We can make a contour plot of this joint distribution. We'll do it for a comparison between the AVA and ASH strains.

In [8]:
# Generate gamma and delta for the plot
gamma = np.linspace(0, 2, 200)
delta = np.linspace(-1, 1, 200)

# Make coordinates for contour plots
dd, gg = np.meshgrid(delta, gamma)

# Compute probability
n_r_ash, n_ash = revs_trials(df, 'ASH')
n_r_ava, n_ava = revs_trials(df, 'AVA')
post = posterior_delta_gamma(delta, gamma, n_r_ash, n_ash, n_r_ava, n_ava)

# Plot the contour
plt.contourf(dd, gg, post, cmap=plt.cm.Blues, alpha=0.7)
plt.xlabel(r'$\delta = p_\mathrm{AVA} - p_\mathrm{ASH}$', fontsize=24)
plt.ylabel(r'$\gamma = p_\mathrm{AVA} + p_\mathrm{ASH}$', fontsize=24)
plt.xlim((0.4, 0.9))
plt.ylim((0.9, 1.4))
plt.axes().set_aspect('equal', adjustable='box')
/Users/Justin/anaconda/lib/python3.4/site-packages/matplotlib/collections.py:590: FutureWarning: elementwise comparison failed; returning scalar instead, but in the future will perform elementwise comparison
  if self._edgecolors == str('face'):

Now, we can integrate over $\gamma$. We will use the trapezoidal rule, implemented by np.trapz(). The axis kwarg lets us specify which variable to integrate over.

In [9]:
# Integrate over gamma
post_delta = np.trapz(post, x=gamma, axis=0)

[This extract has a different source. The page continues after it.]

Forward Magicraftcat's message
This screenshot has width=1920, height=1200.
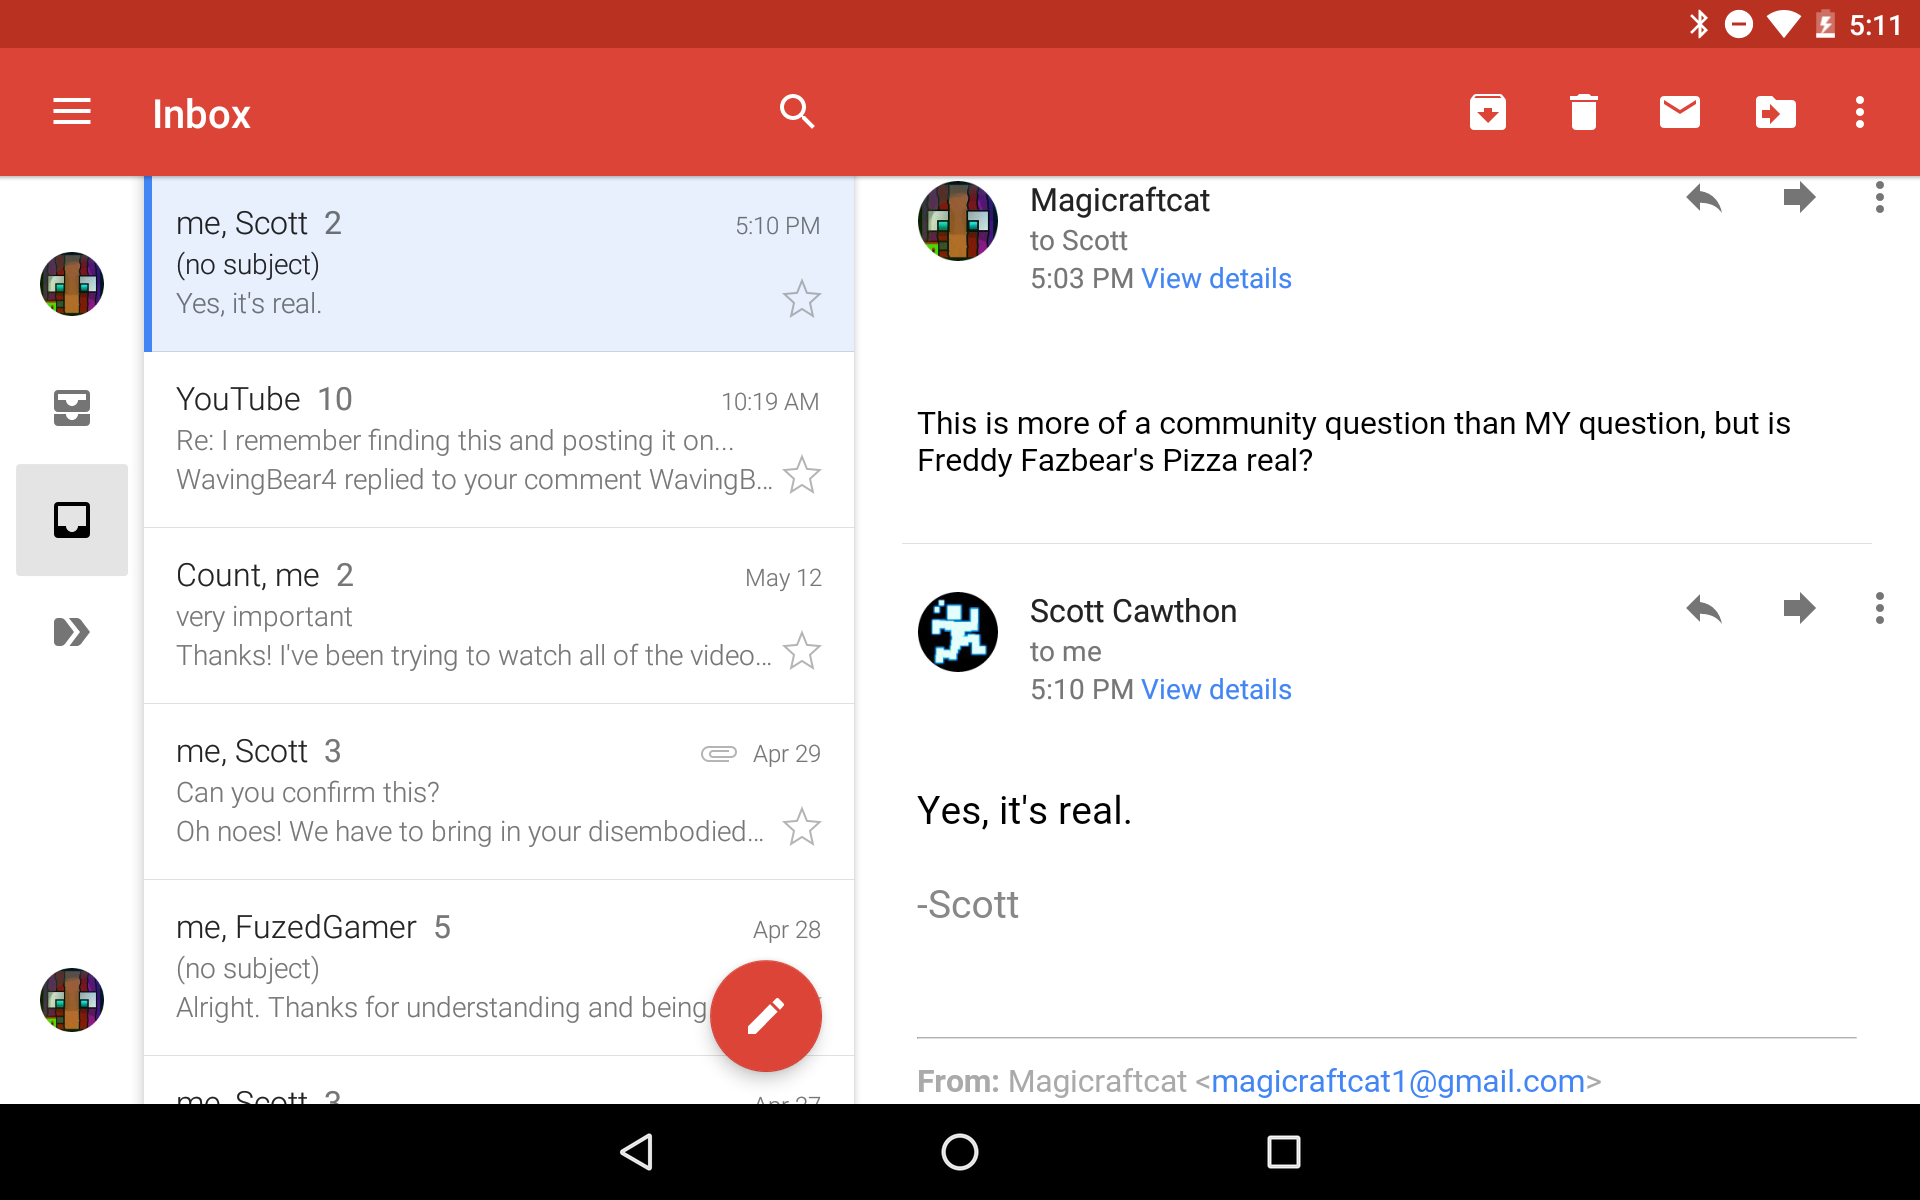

# Plot the distribution of delta 
plt.plot(delta, post_delta, '-')
plt.xlabel(r'$\delta = p_\mathrm{AVA} - p_\mathrm{ASH}$')
plt.ylabel(r'$P(\delta \mid D, I)$')
plt.margins(y=0.02)

We do the same for ASH and WT.

In [10]:
# Generate gamma and delta for the plot
gamma = np.linspace(0, 2, 200)
delta = np.linspace(-1, 1, 200)

# Make coordinates for contour plots
dd, gg = np.meshgrid(delta, gamma)

# Compute probability
n_r_ash, n_ash = revs_trials(df, 'WT')
n_r_ava, n_ava = revs_trials(df, 'ASH')
post = posterior_delta_gamma(delta, gamma, n_r_ash, n_ash, n_r_ava, n_ava)

# Integrate over gamma
post_delta = np.trapz(post, x=gamma, axis=0)

# Plot the distribution of delta 
plt.plot(delta, post_delta, '-')
plt.xlabel(r'$\delta = p_\mathrm{ASH} - p_\mathrm{WT}$')
plt.ylabel(r'$P(\delta \mid D, I)$')
plt.margins(y=0.02)

There is vanishing chance that the wild type is more probable to show a reversal than the ASH strain. So, it seems that in this experiment, doing about 36 trials for each strain was sufficient to tell the difference between each strain.